Eren başını salladı ve ikisi zıt yönler de yaratığın etrafın da koşmaya başladılar Eren yolun yarısına geldiğin de sis yaratığı erene saldırdı eren yukarıdan gelen uzantıdan kaçmak için ileri doğru zıpladı. Eren yer de yatarken yaratık ikinci saldırıyı yapmak için uzantısını kaldırdı.
Dean: “Eren!”
Meydanı ağır ağır kaplayan sisin uğursuz sessizliği, kalabalığın üstüne bir ağırlık gibi çökmüştü. Ayın yüzeyin de beliren gölge hâlâ oradaydı, sanki kahkahası gökyüzün de yankılanıyordu. İnsanların gözlerin de korku ve merak birbirine karışmıştı.
Rowan elindeki asayı sımsıkı kavrayarak öne çıktı. Yüzü gergindi ama gözlerin de bir anlık kararlılık parladı. Asasını ileri uzattı, sesi meydanın sessizliğini delen bir yankı gibi yükseldi
Rowan: “Nehir de gezen yüce ruhlar, önüm de duran yaratığı yok etmem için bana güç verin! Su Topu!”
Asanın ucun da yoğunlaşan mana titreşti, ardından gürül gürül akan bir nehirden kopmuşçasına yuvarlak bir su küresi fırladı. Sislerin içindeki gölgemsi yaratığa çarptığın da patladı, etrafı serin damlalarla doldurdu. Kalabalık bir an umutla nefesini tuttu.
Ama yaratık… en ufak zarar görmemişti. Sisin içinden bir kez daha belirdi, gözlerin de boğucu bir boşluk vardı. Attığı çığlık, meydandaki insanların kalplerini sıkıştırdı.
Tam o an, gölgelerin arasından metalin sert tınısını andıran bir ses duyuldu. Çatının üstün de silüeti beliren Kael, ağır adımlarla yere atladı. Ay ışığı zırhının kenarlarına vuruyor, yüzündeki soğuk ifadeyi daha da keskinleştiriyordu. Gözlerini yaratığa dikti, sesi hem emir hem de lanet gibiydi
Kael: “Gecenin zinciri olan uyku, Demir Rahibe’yi çağırmamı sağla!”

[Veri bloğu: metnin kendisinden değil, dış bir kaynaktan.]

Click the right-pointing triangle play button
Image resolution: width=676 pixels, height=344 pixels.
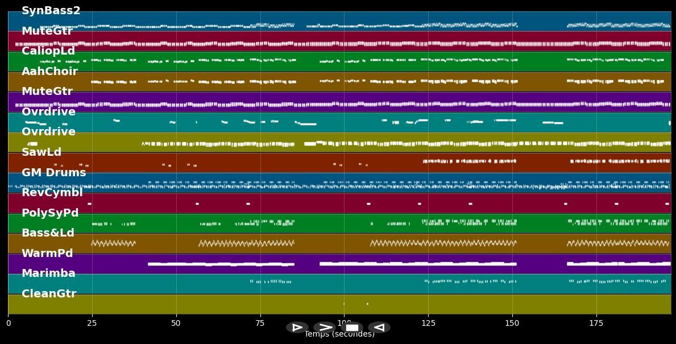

Hava bir an da gerildi. Kael’in önünde, siyah dumanla çevrili devasa bir Demir Bakire — işkence aracı görünümlü bir mühür zindanı — yavaşça belirdi. İç yüzeyi çivilerle kaplıydı, açıldığın da koca meydanı karartan bir gölge yaydı. İnsanlar korkuyla geri çekildi.
Yaratık geri kaçmaya çalıştı ama Kael’in zincirleri, sanki gecenin kendisinden dokunmuş gibi, sisin içinden fırladı. Zincirler yaratığın kollarına, bacaklarına sarıldı ve onu sürükleyerek Demir Rahibe’nin içine hapsetti. Demir kapılar gürültüyle kapandı, metal çığlığı tüm meydanı doldurdu. İçeriden gelen boğuk bir inleme, ardından derin bir sessizlik…
Kalabalık nefesini tutmuştu. Sonra Demir Rahibe’nin şekli yavaş yavaş kayboldu, geriye sadece Kael’in soğuk varlığı kaldı.
Eren, Rowan ve Dean, gördüklerinden ne diyeceklerini bilemeden birbirlerine baktılar. Rowan’ın büyüsünün hiçbir işe yaramadığı, Kael’in ise tek hamle de yaratığı mühürlediği gerçeği tokat gibi yüzlerine çarpıyordu.
Kael gözlerini kalabalıktan çekip onlara çevirdi. Sesin de ne öfke ne de yumuşaklık vardı; sadece keskin bir gerçek
Kael: “Hepiniz bir başarı gösterip akademiye davet edildiniz. Ama olabilecek şeylerin daha %1ini bile görmediniz. Sis yaratığı yüksek seviyeli bir canavar olarak sayılmıyor. Umarım bu dediğim şeyden bu dünyanın ne kadar tehlikeli olduğunu anlamışsınızdır. Özel değilsiniz. Olabilecek şeylere hazırlıklı da değilsiniz.”
Ayın üzerindeki gölge hâlâ susmuyordu. Sanki biraz önce duyulan kahkahanın yankısı hâlâ meydan da dolanıyordu.
Ve Safe Haven, o gece Gölgelerden korkulması gerektiğini tekrar hatırladı.